» Task instructions
An exact copy of the entries below is required, with all pictures removed.

[[ Recorded information open ]]

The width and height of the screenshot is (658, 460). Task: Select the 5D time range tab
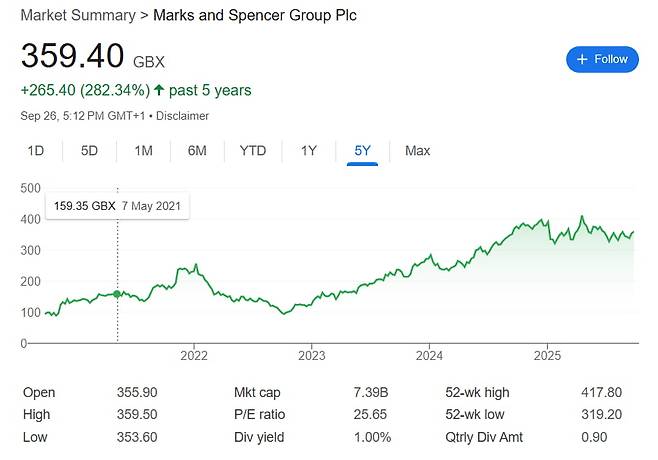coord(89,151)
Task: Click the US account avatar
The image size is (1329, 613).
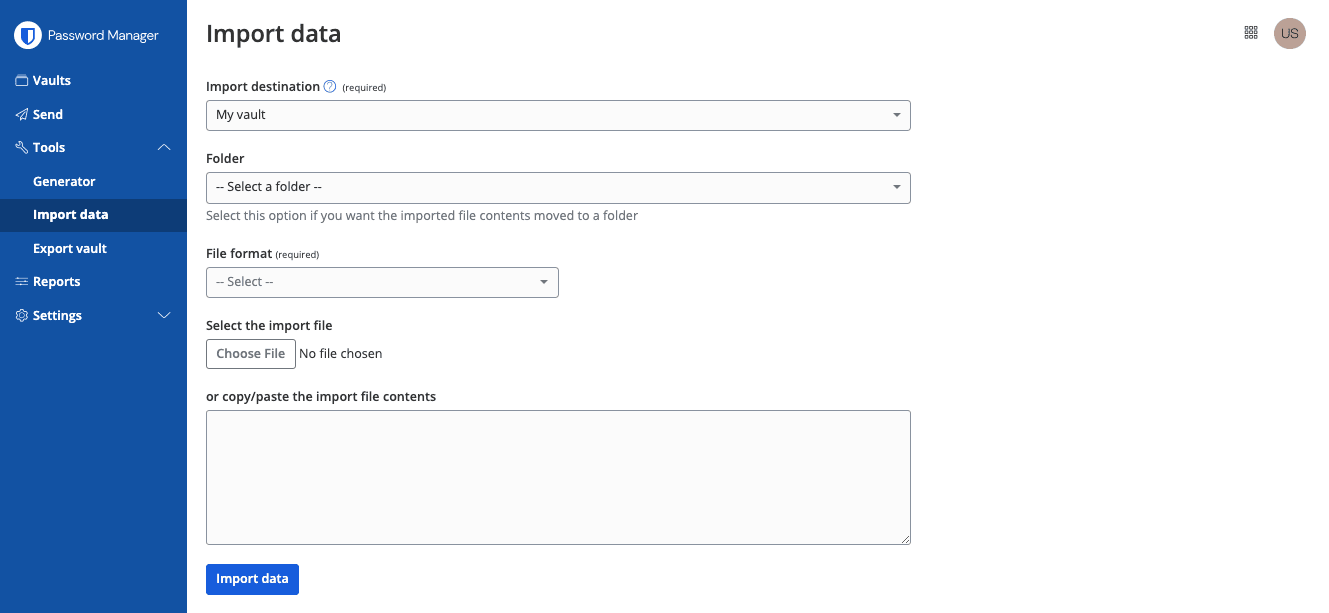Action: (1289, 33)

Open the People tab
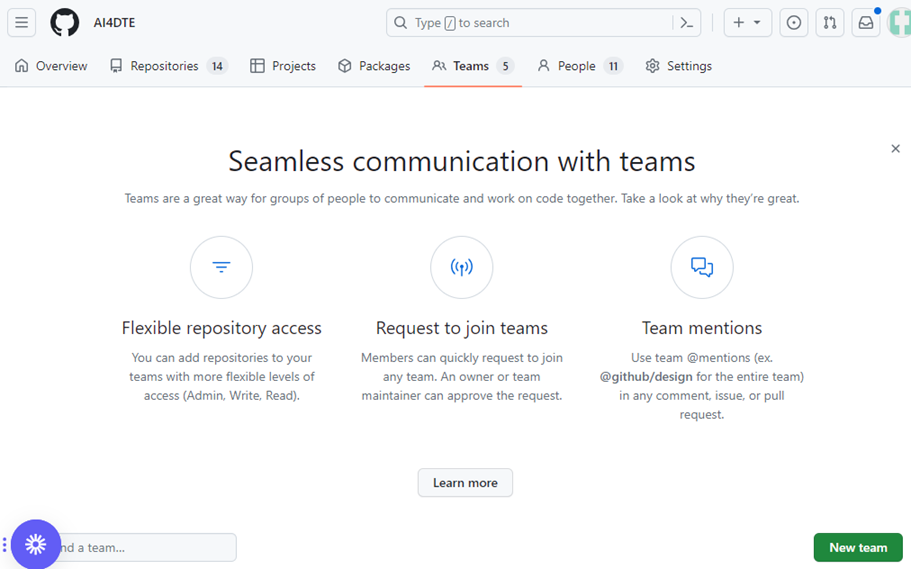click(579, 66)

[[ Recorded information closed ]]

» Reply to the task
The width and height of the screenshot is (658, 460). Task: Select the 5D time range tab
coord(89,151)
Task: Click the US account avatar
The image size is (1329, 613).
Action: (1289, 33)

Open the People tab
click(579, 66)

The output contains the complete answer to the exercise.